Skills for Care is the strategic workforce development and planning body for adult social care in England.

Skills for Care is an independent registered charity working with employers, Government and partners to ensure social care has the right people, skills and support required to deliver the highest quality care and support.

Role
Skills for Care respond and adapt to the emerging trends and needs within social care, using data and evidence to drive forward widescale change. They provide best practice, tools, resources, and intelligence to support workforce recruitment, capabilities, and culture.

The organisation works with employers to gather data on the adult social care workforce through the Adult Social Care Workforce Data Set (ASC-WDS), the leading source of workforce data for the adult social care sector in England. In August 2019, ASC-WDS replaced the organisation's previous National Minimum Data Set for Social Care NMDS-SC. 

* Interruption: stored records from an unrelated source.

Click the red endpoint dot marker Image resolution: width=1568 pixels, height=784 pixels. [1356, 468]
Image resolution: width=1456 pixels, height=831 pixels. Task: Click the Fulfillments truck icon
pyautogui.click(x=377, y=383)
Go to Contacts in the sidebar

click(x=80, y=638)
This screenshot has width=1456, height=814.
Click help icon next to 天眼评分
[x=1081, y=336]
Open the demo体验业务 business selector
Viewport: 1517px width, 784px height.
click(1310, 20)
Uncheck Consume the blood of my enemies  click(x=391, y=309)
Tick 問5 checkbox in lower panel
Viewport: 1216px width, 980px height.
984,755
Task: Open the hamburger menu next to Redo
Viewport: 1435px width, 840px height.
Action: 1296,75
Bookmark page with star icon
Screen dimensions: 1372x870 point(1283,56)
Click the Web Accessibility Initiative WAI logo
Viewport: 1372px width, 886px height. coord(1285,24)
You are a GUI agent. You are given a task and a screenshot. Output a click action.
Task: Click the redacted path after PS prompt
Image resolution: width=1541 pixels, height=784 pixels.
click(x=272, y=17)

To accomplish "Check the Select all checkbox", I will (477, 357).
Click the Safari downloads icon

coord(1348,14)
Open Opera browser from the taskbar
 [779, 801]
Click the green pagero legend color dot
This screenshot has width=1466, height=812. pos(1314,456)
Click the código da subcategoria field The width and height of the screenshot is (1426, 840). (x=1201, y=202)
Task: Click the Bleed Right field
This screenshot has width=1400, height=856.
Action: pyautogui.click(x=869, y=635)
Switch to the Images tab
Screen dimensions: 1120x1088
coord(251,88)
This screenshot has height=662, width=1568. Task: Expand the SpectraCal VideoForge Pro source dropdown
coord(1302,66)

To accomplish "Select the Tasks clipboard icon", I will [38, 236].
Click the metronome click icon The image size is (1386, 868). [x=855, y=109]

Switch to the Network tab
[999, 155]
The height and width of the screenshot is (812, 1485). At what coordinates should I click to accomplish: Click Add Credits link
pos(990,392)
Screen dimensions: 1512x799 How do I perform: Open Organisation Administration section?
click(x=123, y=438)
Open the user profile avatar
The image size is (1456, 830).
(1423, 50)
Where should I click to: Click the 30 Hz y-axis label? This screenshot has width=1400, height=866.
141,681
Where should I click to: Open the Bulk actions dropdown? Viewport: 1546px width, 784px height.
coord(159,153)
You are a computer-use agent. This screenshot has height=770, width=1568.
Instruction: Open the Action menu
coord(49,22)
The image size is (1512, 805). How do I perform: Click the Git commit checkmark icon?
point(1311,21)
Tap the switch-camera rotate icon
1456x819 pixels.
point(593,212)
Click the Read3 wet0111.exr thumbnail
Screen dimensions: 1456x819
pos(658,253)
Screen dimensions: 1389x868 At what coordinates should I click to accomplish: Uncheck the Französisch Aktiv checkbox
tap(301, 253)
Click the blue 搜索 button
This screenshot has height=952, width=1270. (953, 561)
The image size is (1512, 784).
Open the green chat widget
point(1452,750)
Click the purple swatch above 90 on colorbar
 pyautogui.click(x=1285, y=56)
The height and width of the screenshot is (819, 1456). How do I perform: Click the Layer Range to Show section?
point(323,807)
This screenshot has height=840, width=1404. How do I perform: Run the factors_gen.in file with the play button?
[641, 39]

Skills for Care offers funding for training to adult social care employers through a Workforce Development Fund.

Area networks 
Skills for Care's local area teams work directly with adult social care providers, as well as a wide range of other partners within the local health and care systems.

Area networks also develop partnerships with employers to help them to get the best out of resources available for social care workforce development in their area. They can help employers to plan their workforce development requirements.

Registered manager and deputy manager networks cover 151 local authority areas, providing guidance, information sharing and a space for peer-to-peer support.